5. World Trade Organisation

The WTO takes the approach that technological advance improves global economic growth and development. Various WTO agreements contain provisions relating to aspects of the transfer of technology to developing and least developed countries. Most relevant for our purposes is the Agreement on Trade-Related Aspects of Intellectual Property Rights (TRIPS) pursuant to which developed countries are to offer incentives (e.g. tax relief) to corporations in their territory to stimulate the transfer of technology to least developed countries (Article 66.2).

Under TRIPS developed country parties are required to submit annual reports to the TRIPS Council on the actions taken or planned in relation to their commitments to offer incentives to incentivise technology transfer under Article 66.2. In general, they report on the policy objectives and outcomes of the various projects undertaken by the member countries and participating institutions. There is no standard method of reporting, but they usually provide clear indications of progress and success for each project.

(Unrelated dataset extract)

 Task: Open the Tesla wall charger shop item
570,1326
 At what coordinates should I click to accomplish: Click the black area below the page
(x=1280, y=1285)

They include, for example, the following information:

  • A substantive description of the project content, policy objective and purpose;
  • The government agencies or institutions providing incentives for technology transfer;
  • Participating enterprises, institutions and targeted member countries;
  • The type of incentive measures – e.g. government funding of research;
  • The field or sector of technology transfer activities and a description of the specific type of technology transfer – e.g. new bamboo-based prefabricated housing technology;
  • The expected outputs and outcomes as a result of the transfer of technology, which depending on the project may include a quantitative element (e.g. number of beneficiaries);
  • The budget and funds allocated; and
  • The duration and status of the project.

Overall, they focus on a qualitative description of the project and indicate objectives and successes. While there are limitations to these reports, particularly in terms of specific quantitative measurements (some reports quantify outputs but they do not provide information on patent transfers), as well as budget and duration measurements, they illustrate how such reporting could be undertaken in the UNFCCC context. This should be supplemented with quantitative information relevant to that context and the monetary value of incentives provided in support of technology transfer to developing countries.


[1] Andersen S O, Sarma K M and Taddonio K N 2007, Technology Transfer for the Ozone Layer: Lessons for Climate Change, Routledge p. 5.

[2] See in particular Recommendations 5, 9, 31, 33, 38 and 41, available at

[3] Examples include a Kenyan company posting a “need” in the Energy/Bioenergy category, for assistance with ‘additional production facilities in multiple countries for non carbonized biomass briquette production”; a German university offering for licence/ sale/ R&D collaboration an innovative method for increasing the efficiency of solar cells; and a Japanese corporation has developed a pollution reduction apparatus that disposes of waste plastic through heating.